After becoming president of the United States following the assassination of John F. Kennedy, Lyndon Johnson expressed the relationship between the man and the job by saying that the presidency exceeds the president.
Grand titles such as leader of the nation, protector of the constitution or head of the administration, and such major powers as the right to declare war, the right to grant pardons and the right to command the army can overwhelm anyone who holds the office.
Mr. Johnson said that there is no man great enough to perform the job perfectly and there is no humble man who does not stand out as president.
He also contended that a president must be modest in the job.
He believed that while personal virtues are not enough to make a president, the authority of the presidency could protect the holder of the office.

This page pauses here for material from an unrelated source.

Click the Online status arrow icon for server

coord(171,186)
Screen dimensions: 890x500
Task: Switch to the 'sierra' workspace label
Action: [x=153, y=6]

A problem occurs when the president overestimates his power. In that case, the presidency cannot guard the person holding the position.
Bill Clinton, who confronted the politicians and journalists in Washington on every political issue in the early days of his first four-year term, is one of the examples. Dick Morris, a strategist, saved him. His goal was to make Clinton presidential.
Mr. Morris said that the serious enemies for a president are the delusion of persecution, bragging and a propensity to think he is being made a scapegoat.
Mr. Morris described an unpresidential aspect of Mr. Clinton as follows: He was abnormally sensitive to criticism. When he was offended, he chose to focus on one critic even in a crowded public place, concentrated his arguments on that person and made every effort to win him over. He was offended even by trivial matters that others did not care much about.
Mr. Morris advised the president to participate in various ceremonies around the country, to make his speeches milder in tone and to keep silent in political arguments.
The beginner Clinton could thus secure his stability as a leader of the country and be a presidential president.
We cannot order President Roh Moo-hyun, who is more than 50 years old, to change his character.
But he can change his image strategically. Presidential behaviors can be learned by training.


by Chun Young-gi

The writer is a deputy political news editor of the JoongAng Ilbo.